Work task A -
Answer each question from the article on inflammation in depression.
(i) What share of people diagnosed with depression have consistently higher levels of inflammatory proteins in their blood?
(ii) What CRP level divided the study's participants into low and high inflammation groups?
(iii) How many individuals with a diagnosis of depression provided the data used in the study?
Work task B - List every protein whose blood levels were measured in the participants, according to the article on inflammation in depression.
Work task C - Continue the article on inflammation in depression from the point where it stops.

A novel measure of inflammation in depression

Éimear Foley discusses a recent paper

Inflammation is thought to play a role in depression. According to research that combined information from many studies (i.e., systematic review and meta-analysis), approximately a quarter of all those diagnosed with depression also have consistently higher levels of inflammatory proteins, like C-reactive protein (CRP), in their blood. Large population-based studies and studies using genetic information (i.e., Mendelian Randomization) further suggest that inflammation, particularly an inflammatory protein called interleukin 6 (IL-6), play a key role in causing depression. (You can read more about the role of inflammation in depression in our IEUREKA blog on “Immune cells as biomarkers of depression”.) 

So far, studies examining this relationship between inflammation and depression have only focused on the levels of individual immune proteins in the blood, like IL-6 and CRP. At a cellular level, an inflammatory response is not caused by the activity of one inflammatory protein but rather by the interaction between several proteins working together to trigger a signalling response. Looking at the activity of proteins gives further insight into how these proteins relate to a particular condition, like depression. For this reason, in a recent study, we examined how IL-6 activity relates to symptoms and cognitive performance in people diagnosed with depression.  

How did we measure IL-6 activity? 

IL-6 activity involves the interaction of three main proteins: IL-6, the IL-6 receptor, and glycoprotein 130 (gp130). These proteins interact to trigger or neutralise inflammatory responses.  

We used data from 86 individuals with a diagnosis of depression recruited as part of a randomised clinical trial, The Insight Study. By design, the study recruited roughly equal numbers of participants with low (CRP<3mg/L) and high (CRP>3mg/L) levels inflammation. We measured participants’ blood levels of IL-6, IL-6 receptor, and gp130, and used these values to calculate a ratio score that represents an individuals’ estimated IL-6 activity. This calculation was based on previous research and the exact formula we used for this study can be found in our recently published research paper 

What did we find?

Given information -

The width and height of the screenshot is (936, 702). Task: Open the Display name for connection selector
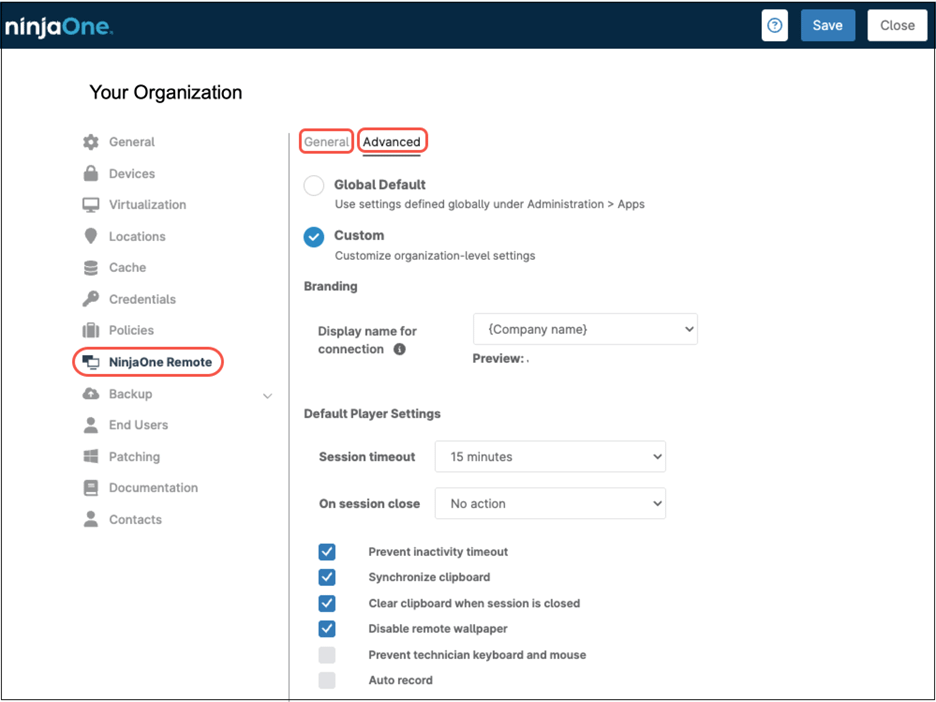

* * *

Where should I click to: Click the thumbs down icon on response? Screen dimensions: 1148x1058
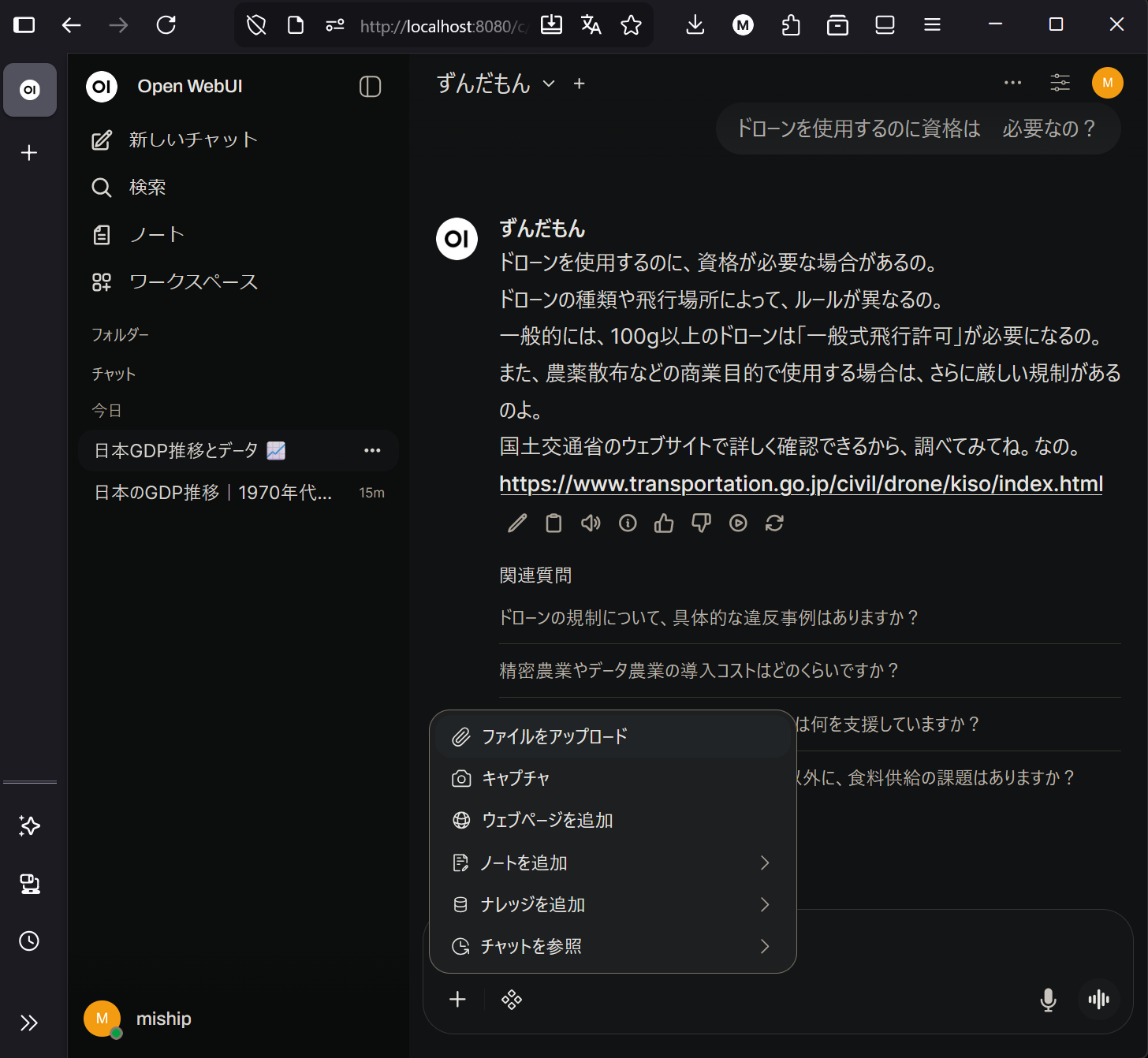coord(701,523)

* * *

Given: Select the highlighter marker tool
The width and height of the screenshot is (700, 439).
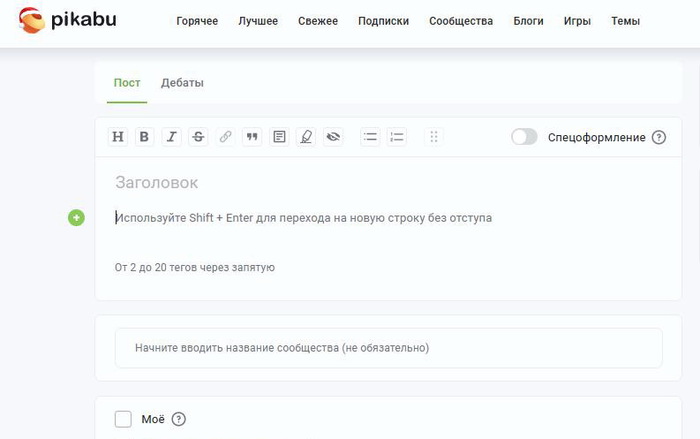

Answer box A -
(i) Approximately a quarter
(ii) 3 mg/L
(iii) 86

Answer box B - IL-6, the IL-6 receptor, and glycoprotein 130 (gp130)

Answer box C -
Relationship with individual inflammatory proteins: 

Our novel marker of IL-6 activity was positively correlated with several individual proinflammatory proteins (IL-6, CRP, soluble IL-6R, and tumour necrosis factor alpha) and negatively correlated with the anti-inflammatory protein, soluble gp130. This suggests that our novel marker is closely related to individual inflammatory proteins and higher levels of our marker do indeed indicate higher levels of inflammation. This is a reassuring result. 

Relationship with symptoms of depression: 

We found that increased IL-6 activity (i.e., higher inflammation) was associated with higher somatic symptoms (e.g., changes in energy, sleep, appetite), fatigue, and depression severity, poorer quality of life, and decreased psychomotor speed (see Figure 1).  

When we compared this novel measure to the results for the individual inflammatory markers often used in immunopsychiatry research (i.e., IL-6 and CRP), we found comparable results. 

 Figure 1. Comparison of the effects of novel IL-6 activity measure and other biomarkers on clinical and cognitive outcomes. 

What does this mean?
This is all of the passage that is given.